Un homme de 67 ans vient d’entrer dans l’histoire de la médecine. Il est devenu le premier patient au monde à recevoir un pontage coronarien sans qu’aucune incision ne soit pratiquée sur son corps. Cette opération, qui nécessite habituellement de fendre le sternum et d’ouvrir la cage thoracique, a été accomplie entièrement par cathéters insérés depuis les vaisseaux sanguins de la jambe. Pour ce patient dont l’état de santé rendait toute chirurgie conventionnelle mortelle, cette innovation représentait sa seule chance de survie.

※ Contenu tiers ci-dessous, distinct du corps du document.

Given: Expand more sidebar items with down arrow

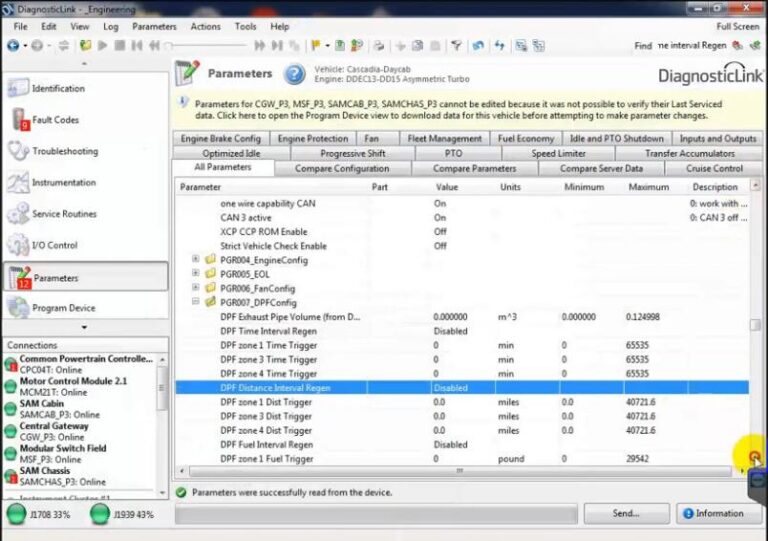Looking at the screenshot, I should click(84, 327).
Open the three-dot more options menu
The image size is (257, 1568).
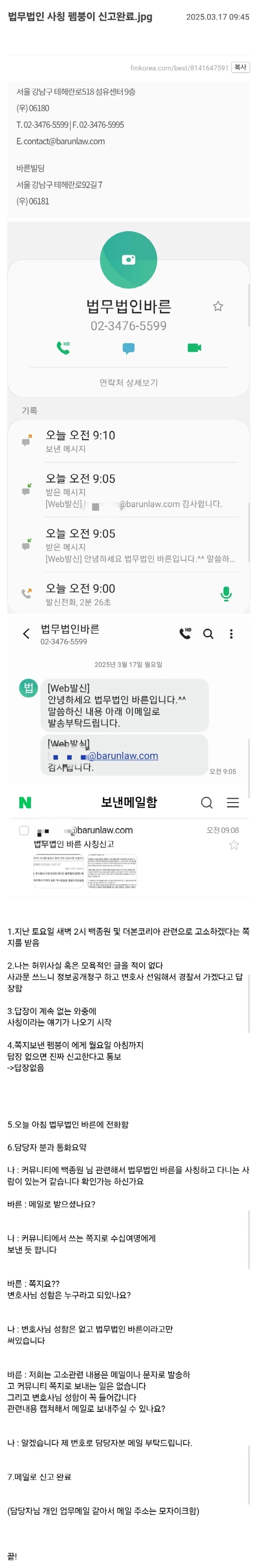[x=231, y=634]
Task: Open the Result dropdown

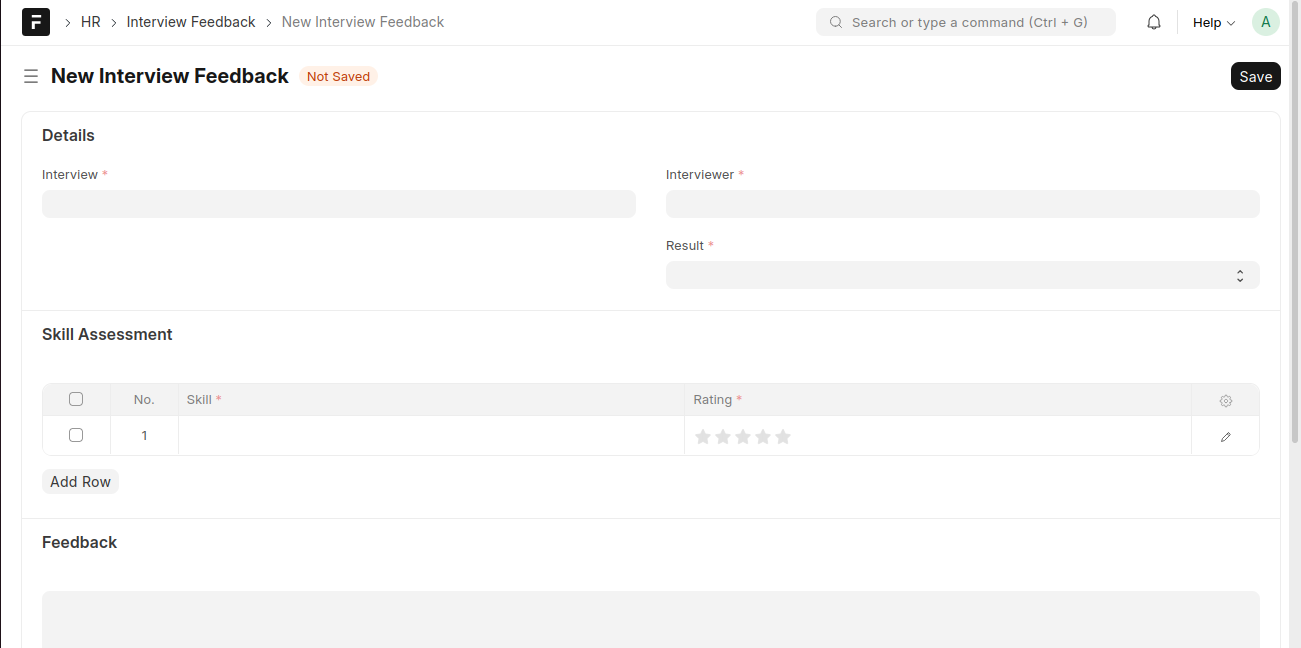Action: (962, 275)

Quand la chirurgie classique devient impossible

Le cas de ce patient concentrait pratiquement tous les défis imaginables pour un chirurgien cardiaque. Sa valve aortique artificielle, implantée lors d’une précédente intervention, accumulait dangereusement du calcium. Cette accumulation menaçait de bloquer complètement son artère coronaire gauche, une situation potentiellement fatale qui aurait normalement exigé une intervention immédiate.

Mais remplacer cette prothèse s’avérait tout simplement impossible. Sa position anatomique, trop proche de l’ostium de l’artère coronaire gauche, créait un obstacle technique insurmontable. Pire encore, l’historique médical du patient lisait comme une liste de contre-indications : insuffisance cardiaque, insuffisance rénale, antécédents d’accident vasculaire cérébral. Une chirurgie à cœur ouvert dans ces conditions équivalait à une condamnation à mort.

Le Dr Adam Greenbaum, de la faculté de médecine d’Emory, résume la situation avec franchise : leur patient cumulait tellement d’antécédents et de complications que la chirurgie conventionnelle était tout bonnement exclue. Face à cette impasse, l’équipe médicale a dû repenser entièrement son approche.

pontage coeurCrédit : Wavebreakmedia

Déplacer l’artère plutôt que la réparer

La solution proposée par Greenbaum et son équipe relève d’une logique aussi audacieuse qu’élégante : au lieu de tenter l’impossible en réparant la zone problématique, pourquoi ne pas simplement déplacer l’artère hors de la zone à risque ? Cette idée a donné naissance à une intervention utilisant la technique VECTOR, pour navigation et réentrée ventriculo-coronaire transcathéter.

Cette méthode avait déjà été testée sur des modèles animaux, mais jamais sur un être humain. Le principe repose sur l’insertion de cathéters à travers les vaisseaux sanguins de la jambe, qui remontent jusqu’au cœur sans nécessiter la moindre incision thoracique. Une fois en position, des fils conducteurs créent de minuscules ouvertures dans l’aorte et l’artère coronaire concernée. Ces ouvertures sont ensuite reliées par un greffon de pontage, établissant un nouveau circuit pour la circulation sanguine qui contourne complètement l’obstruction menaçante.

Le patient a été longuement informé des risques opératoires exceptionnellement élevés. Face à l’absence d’alternative, il a consenti à cette procédure expérimentale qui représentait son unique espoir.

Un succès qui ouvre des perspectives

Six mois après cette intervention pionnière, le bilan est sans équivoque : aucun signe d’obstruction coronarienne n’est détectable chez le patient. L’opération a pleinement atteint ses objectifs. Le Dr Christopher Bruce, auteur principal de l’étude publiée dans Circulation: Cardiovascular Interventions, reconnaît que cette réussite a exigé une dose considérable d’innovation, mais estime avoir mis au point une solution remarquablement pratique.

L’équipe médicale, qui publie son étude de cas dans Circulation: Cardiovascular Interventions, insiste toutefois sur la nécessité de reproduire cette intervention sur d’autres patients soigneusement sélectionnés avant de pouvoir considérer VECTOR comme une alternative établie à la chirurgie à cœur ouvert. Mais cette première réussite ouvre indéniablement une nouvelle voie pour les patients jugés inopérables selon les critères conventionnels.